Brano estratto:
++++++++

Dzhokhar, come si vede nella foto diramata dalla polizia mentre invitava l’intera popolazione di Boston a restare chiusa in casa per evitare la sua ferocia armata anche di una cintura esplosiva, è un diciannovenne grazioso e tenero, gran ciuffo nero e occhi innocenti. Viene dalla miseria cecena, e certo non sapeva allora, nel 2002, che avrebbe attentato al sogno americano. Ha fatto la scuola elementare a Makhackhala sul confine col Daghestan, ha voglia di ridere, posta anche un video intitolato «tormentando mio fratello» in cui si vede Tamerlan, il fratello morto, che imita l’accento di diversi gruppi caucasici, come «Borat», il suo film preferito. Nel 2011 riceve una borsa di studio di 2500 dollari, un incoraggiamento, un invito ad amare i suoi ospiti e nuovi concittadini. «Quieto» lo definisce una sua compagna di università, una stupefatta moretta con la coda di cavallo: le è sempre apparso un ragazzo tranquillo, veniva anche alle feste ed era un bravo sportivo del corso all’Istituto Medico di Cambridge, uno studente senza problemi. Eppure tutto era già scritto sul web, nelle foto, nel credo ripetuto.
Talora le idee possono costituire non solo un maggiore spazio di libertà, ma anche la sua nemesi: non possiamo accettarlo, perché qui giace il consueto dilemma fra sicurezza e libertà di opinione che ci perseguita stavolta come sempre. Tamerlan, il fratello, era certo il suo modello, la sua biografia di bel ragazzo sportivo include la forte ispirazione islamica testimoniata dall’immenso diario del nostro tempo, il web, che non ci risparmia niente: era ligio, non frequentava gli americani perché non li capiva, non fumava, non beveva, non si toglieva la maglietta perché da religioso non voleva che le ragazze si facessero delle idee; eppure, sperava di essere selezionato, da bravo pugile, nella squadra olimpica americana.

++++++++

Dati forniti:
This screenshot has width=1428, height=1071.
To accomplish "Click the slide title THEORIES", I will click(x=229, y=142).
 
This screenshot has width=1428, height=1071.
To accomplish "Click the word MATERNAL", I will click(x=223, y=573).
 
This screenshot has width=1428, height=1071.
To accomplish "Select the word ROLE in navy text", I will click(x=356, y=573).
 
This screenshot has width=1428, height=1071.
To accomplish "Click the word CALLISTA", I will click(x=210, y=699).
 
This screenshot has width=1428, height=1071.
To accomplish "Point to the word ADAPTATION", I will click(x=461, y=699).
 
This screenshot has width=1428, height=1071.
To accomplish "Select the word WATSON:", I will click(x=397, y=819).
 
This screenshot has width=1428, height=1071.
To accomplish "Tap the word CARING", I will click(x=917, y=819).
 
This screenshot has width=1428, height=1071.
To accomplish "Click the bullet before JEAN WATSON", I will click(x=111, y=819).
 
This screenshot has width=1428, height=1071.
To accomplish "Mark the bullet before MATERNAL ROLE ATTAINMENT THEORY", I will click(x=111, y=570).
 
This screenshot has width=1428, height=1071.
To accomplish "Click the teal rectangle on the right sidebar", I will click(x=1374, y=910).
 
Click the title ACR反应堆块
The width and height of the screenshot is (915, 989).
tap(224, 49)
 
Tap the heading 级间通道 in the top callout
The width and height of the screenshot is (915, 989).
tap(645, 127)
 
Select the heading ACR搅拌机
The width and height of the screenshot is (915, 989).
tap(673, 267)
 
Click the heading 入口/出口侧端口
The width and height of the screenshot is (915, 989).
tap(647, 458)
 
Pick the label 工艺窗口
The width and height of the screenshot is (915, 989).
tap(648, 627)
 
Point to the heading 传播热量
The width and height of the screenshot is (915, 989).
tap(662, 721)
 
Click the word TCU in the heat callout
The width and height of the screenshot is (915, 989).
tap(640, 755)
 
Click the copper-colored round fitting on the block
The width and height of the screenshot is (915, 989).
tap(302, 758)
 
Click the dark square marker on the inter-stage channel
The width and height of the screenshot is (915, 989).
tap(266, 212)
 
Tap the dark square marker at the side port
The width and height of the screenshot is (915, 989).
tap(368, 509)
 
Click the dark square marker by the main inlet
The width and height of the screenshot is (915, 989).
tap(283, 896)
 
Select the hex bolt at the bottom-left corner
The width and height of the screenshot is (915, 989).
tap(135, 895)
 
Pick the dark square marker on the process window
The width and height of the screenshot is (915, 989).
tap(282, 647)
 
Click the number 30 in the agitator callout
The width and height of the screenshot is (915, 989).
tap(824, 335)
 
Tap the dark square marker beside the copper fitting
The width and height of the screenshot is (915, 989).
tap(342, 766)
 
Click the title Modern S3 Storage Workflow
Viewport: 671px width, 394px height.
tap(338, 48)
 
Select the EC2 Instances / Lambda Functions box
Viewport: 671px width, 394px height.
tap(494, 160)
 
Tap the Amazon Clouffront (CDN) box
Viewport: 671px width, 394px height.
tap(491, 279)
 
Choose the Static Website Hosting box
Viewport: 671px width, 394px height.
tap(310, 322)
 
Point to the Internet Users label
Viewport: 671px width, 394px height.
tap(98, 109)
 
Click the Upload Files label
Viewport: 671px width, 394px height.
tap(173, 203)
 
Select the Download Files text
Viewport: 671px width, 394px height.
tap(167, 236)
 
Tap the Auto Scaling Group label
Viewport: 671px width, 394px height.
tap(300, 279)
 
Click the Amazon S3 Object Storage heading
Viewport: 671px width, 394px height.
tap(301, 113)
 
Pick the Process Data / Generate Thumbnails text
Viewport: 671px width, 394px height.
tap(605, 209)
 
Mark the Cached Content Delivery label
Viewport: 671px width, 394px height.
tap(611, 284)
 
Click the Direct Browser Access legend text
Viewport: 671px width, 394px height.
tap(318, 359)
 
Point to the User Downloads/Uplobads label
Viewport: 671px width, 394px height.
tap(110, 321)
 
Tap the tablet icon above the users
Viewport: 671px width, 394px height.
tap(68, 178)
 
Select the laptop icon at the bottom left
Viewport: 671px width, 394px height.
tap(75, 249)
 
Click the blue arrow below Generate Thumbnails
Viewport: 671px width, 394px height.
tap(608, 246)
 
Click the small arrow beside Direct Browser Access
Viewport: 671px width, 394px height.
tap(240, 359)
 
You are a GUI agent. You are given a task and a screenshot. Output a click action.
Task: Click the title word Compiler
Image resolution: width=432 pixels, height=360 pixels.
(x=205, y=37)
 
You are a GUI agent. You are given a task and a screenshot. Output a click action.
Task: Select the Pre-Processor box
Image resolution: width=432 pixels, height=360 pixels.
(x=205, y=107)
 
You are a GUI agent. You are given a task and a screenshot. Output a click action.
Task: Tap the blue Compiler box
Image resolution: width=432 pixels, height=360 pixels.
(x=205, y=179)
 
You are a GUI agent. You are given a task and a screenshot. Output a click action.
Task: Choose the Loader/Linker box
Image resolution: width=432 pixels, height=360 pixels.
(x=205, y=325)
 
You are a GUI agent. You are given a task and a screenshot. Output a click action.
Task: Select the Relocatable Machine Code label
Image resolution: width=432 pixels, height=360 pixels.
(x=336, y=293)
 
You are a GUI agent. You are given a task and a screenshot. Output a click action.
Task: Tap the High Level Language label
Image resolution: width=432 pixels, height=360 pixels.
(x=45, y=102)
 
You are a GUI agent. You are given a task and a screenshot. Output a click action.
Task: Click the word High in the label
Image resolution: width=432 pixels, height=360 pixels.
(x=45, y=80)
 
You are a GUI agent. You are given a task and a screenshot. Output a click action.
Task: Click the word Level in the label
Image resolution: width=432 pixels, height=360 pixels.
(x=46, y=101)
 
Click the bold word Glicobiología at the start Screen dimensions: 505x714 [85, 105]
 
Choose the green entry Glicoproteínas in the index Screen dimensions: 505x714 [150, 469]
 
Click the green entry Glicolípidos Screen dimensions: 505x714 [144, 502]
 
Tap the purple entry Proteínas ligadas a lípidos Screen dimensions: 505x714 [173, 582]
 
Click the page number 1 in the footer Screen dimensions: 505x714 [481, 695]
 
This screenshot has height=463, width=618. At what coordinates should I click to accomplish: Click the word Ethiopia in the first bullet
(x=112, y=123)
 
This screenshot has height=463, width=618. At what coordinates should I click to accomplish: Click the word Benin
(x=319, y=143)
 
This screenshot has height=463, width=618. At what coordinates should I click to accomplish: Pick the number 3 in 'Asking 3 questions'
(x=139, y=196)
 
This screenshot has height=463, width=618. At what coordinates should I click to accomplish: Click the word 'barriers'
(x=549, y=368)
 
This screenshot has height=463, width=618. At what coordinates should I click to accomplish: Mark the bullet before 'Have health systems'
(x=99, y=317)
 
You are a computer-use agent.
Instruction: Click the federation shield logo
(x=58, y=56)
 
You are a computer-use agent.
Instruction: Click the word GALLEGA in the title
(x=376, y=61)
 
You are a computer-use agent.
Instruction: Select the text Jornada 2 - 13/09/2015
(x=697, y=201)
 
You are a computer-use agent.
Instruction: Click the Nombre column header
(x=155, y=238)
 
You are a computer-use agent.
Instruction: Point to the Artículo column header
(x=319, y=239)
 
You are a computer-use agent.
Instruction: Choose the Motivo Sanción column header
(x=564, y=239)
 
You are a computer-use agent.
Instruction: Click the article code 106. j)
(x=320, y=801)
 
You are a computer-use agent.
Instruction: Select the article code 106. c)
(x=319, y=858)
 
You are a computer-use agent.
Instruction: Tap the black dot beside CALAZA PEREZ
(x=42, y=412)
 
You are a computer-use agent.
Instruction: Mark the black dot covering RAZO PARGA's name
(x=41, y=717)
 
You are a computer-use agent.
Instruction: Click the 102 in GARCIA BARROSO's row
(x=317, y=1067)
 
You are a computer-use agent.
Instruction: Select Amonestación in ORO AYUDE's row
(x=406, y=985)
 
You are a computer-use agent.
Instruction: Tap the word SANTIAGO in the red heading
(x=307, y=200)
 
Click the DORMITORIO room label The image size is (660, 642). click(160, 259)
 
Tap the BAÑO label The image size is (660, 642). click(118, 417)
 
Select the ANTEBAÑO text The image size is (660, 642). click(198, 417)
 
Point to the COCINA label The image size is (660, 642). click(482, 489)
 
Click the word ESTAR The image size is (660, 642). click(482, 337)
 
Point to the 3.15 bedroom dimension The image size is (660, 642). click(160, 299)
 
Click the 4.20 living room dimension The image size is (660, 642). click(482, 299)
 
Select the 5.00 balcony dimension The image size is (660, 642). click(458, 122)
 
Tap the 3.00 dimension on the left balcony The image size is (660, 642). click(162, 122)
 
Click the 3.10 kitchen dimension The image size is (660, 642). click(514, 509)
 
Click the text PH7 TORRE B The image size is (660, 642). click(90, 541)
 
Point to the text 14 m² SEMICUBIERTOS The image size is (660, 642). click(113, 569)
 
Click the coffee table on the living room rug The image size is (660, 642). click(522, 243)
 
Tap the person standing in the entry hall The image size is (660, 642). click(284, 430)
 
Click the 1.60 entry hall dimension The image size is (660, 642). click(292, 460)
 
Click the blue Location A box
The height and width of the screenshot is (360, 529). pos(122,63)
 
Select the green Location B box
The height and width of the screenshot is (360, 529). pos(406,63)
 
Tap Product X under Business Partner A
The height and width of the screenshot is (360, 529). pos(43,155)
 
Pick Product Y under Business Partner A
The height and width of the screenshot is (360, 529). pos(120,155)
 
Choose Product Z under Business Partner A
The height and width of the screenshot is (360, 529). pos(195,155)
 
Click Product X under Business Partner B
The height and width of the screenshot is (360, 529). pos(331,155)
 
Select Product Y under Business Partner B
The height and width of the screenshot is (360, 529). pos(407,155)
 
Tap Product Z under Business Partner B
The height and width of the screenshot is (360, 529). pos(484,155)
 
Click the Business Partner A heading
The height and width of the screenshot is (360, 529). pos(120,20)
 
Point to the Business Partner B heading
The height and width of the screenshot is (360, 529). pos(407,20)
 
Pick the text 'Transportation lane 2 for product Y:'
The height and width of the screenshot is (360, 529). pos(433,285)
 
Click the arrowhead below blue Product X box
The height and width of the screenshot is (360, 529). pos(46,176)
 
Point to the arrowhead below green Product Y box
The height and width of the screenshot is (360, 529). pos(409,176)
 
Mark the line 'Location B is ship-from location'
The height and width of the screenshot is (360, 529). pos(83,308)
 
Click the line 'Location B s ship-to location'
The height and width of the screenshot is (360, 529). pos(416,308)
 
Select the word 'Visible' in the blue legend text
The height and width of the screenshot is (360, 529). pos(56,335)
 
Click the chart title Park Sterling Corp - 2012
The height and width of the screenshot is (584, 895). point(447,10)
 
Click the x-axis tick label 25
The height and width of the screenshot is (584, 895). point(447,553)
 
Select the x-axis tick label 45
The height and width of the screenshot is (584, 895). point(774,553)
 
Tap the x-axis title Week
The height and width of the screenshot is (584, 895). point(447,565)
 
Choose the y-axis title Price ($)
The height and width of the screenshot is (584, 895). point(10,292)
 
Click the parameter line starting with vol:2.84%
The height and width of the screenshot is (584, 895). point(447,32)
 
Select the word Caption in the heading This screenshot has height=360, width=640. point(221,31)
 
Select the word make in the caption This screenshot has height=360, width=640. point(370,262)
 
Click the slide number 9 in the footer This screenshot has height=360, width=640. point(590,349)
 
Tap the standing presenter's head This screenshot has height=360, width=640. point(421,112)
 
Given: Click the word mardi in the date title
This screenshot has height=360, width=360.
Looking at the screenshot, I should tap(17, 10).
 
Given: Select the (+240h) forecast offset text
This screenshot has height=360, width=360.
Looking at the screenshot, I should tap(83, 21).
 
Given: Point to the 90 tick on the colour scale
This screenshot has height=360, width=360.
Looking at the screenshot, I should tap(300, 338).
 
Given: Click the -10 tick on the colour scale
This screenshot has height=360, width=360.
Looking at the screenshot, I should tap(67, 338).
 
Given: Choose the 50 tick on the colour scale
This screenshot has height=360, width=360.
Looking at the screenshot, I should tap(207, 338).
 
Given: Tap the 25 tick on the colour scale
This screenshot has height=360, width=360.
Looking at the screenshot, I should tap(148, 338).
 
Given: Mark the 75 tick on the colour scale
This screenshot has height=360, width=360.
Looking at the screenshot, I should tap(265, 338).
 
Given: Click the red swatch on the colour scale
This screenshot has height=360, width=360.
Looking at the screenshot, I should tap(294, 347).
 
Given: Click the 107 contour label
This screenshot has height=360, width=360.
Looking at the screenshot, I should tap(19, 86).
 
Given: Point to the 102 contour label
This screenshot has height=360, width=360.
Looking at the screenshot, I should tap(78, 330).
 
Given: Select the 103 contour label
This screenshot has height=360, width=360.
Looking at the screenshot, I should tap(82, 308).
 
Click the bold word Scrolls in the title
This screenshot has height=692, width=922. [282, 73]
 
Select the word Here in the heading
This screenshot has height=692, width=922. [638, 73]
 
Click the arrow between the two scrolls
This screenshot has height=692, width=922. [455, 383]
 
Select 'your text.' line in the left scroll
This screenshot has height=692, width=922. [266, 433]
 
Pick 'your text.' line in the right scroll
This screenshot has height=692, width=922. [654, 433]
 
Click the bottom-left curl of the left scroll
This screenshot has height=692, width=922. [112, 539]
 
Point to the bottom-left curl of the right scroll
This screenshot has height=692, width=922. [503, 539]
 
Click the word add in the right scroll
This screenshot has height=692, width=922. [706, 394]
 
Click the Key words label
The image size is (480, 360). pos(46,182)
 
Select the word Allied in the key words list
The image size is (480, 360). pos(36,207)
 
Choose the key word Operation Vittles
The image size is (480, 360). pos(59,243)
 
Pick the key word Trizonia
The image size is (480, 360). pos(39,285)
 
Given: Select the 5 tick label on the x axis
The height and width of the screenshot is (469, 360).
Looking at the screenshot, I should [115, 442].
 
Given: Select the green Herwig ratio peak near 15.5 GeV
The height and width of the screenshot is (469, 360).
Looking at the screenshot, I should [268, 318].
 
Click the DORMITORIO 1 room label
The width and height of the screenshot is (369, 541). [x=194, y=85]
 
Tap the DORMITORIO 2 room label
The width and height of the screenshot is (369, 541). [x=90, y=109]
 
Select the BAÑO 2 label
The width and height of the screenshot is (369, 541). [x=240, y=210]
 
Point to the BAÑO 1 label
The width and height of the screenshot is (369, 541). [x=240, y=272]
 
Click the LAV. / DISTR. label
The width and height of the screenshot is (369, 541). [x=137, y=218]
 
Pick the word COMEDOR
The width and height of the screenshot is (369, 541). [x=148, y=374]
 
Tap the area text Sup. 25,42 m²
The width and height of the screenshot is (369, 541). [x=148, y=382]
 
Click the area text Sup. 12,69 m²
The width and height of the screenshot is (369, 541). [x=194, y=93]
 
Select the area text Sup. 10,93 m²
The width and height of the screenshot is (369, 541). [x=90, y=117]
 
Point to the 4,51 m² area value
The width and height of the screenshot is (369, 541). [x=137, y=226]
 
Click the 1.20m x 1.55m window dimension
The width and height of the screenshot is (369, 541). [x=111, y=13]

++++++++

Compiti da svolgere:
a. Per favore, copia alla lettera la parte del brano su Dzhokhar che si apre con le parole contenenti "Talora le idee" e termina con "squadra olimpica americana.".
b. Indica se ciascuna affermazione concorda con il brano su Dzhokhar, rispondendo sì o no e citando le parole decisive del testo: (i) Dzhokhar ha fatto la scuola elementare a Makhackhala; (ii) nel 2011 Dzhokhar riceve una borsa di studio di 5000 dollari; (iii) una compagna di università lo definisce «Quieto».
c. Scrivi il seguito del brano su Dzhokhar, cominciando subito dopo la sua ultima frase.
Le voci non hanno alcun legame con il brano su Dzhokhar.

Risposte per compito:
a.
Talora le idee possono costituire non solo un maggiore spazio di libertà, ma anche la sua nemesi: non possiamo accettarlo, perché qui giace il consueto dilemma fra sicurezza e libertà di opinione che ci perseguita stavolta come sempre. Tamerlan, il fratello, era certo il suo modello, la sua biografia di bel ragazzo sportivo include la forte ispirazione islamica testimoniata dall’immenso diario del nostro tempo, il web, che non ci risparmia niente: era ligio, non frequentava gli americani perché non li capiva, non fumava, non beveva, non si toglieva la maglietta perché da religioso non voleva che le ragazze si facessero delle idee; eppure, sperava di essere selezionato, da bravo pugile, nella squadra olimpica americana.

b.
(i) Sì: «Ha fatto la scuola elementare a Makhackhala sul confine col Daghestan»
(ii) No: «Nel 2011 riceve una borsa di studio di 2500 dollari»
(iii) Sì: «"Quieto" lo definisce una sua compagna di università»

c.
Così funziona il terrore: si nutre della società circostante e sogna di cancellarla. La prova più agghiacciante è una foto in cui si vede Dzhokhar, col berretto bianco che poi ha aiutato a identificarlo, in piedi dietro la folla che è il suo obiettivo di morte. Probabilmente sta piazzando lo zainetto esplosivo. In prima fila, vicinissimo a lui, Martin Richard, il bambino di otto anni ucciso dal terrorista 19enne. Per quel ragazzo di diciannove anni che passa quasi fischiettando pronto a uccidere il bambino, come tanti altri innocenti, l’unica emozione probabilmente è stata quella dell’esaltazione ideologica. Come fu per Mohammad Atta, che prima di diventare il capo dell’attacco alle Twin Towers faceva parte, a Düsseldorf dove aveva studiato, di un sofisticato gruppo che progettava restauri di antichi monumenti egiziani, come uno dei vari Shahzad Tanweer o Mohamnmed Sadique Khan, il gruppo che attaccò la sotterranea e gli autobus di Londra, tutti perfetti british, amanti delle auto, dello sport, della vita inglese, e così anche tanti terroristi passati per l’Italia, all’università o al lavoro, per poi andare in campi di addestramento afghani che li avrebbero avviati verso vari attentati. Quasi nessuno dei terroristi più importanti è stato un emarginato, un espulso, un rifiutato nel Paese occidentale di formazione. Dzhokhar era molto legato ai suoi amici, «such a nice kid» che viveva nel campus di Cambridge. Un compagno lo ricorda come il campione di wrestling sempre pronto ad aiutare gli altri, uno che dava sempre una mano a tutti, volontario presso i ragazzi Down: «Un tipico ragazzo americano». Aveva ricevuto la cittadinanza americana solo l’11 settembre 2012, e subito ha scelto di farne buon uso.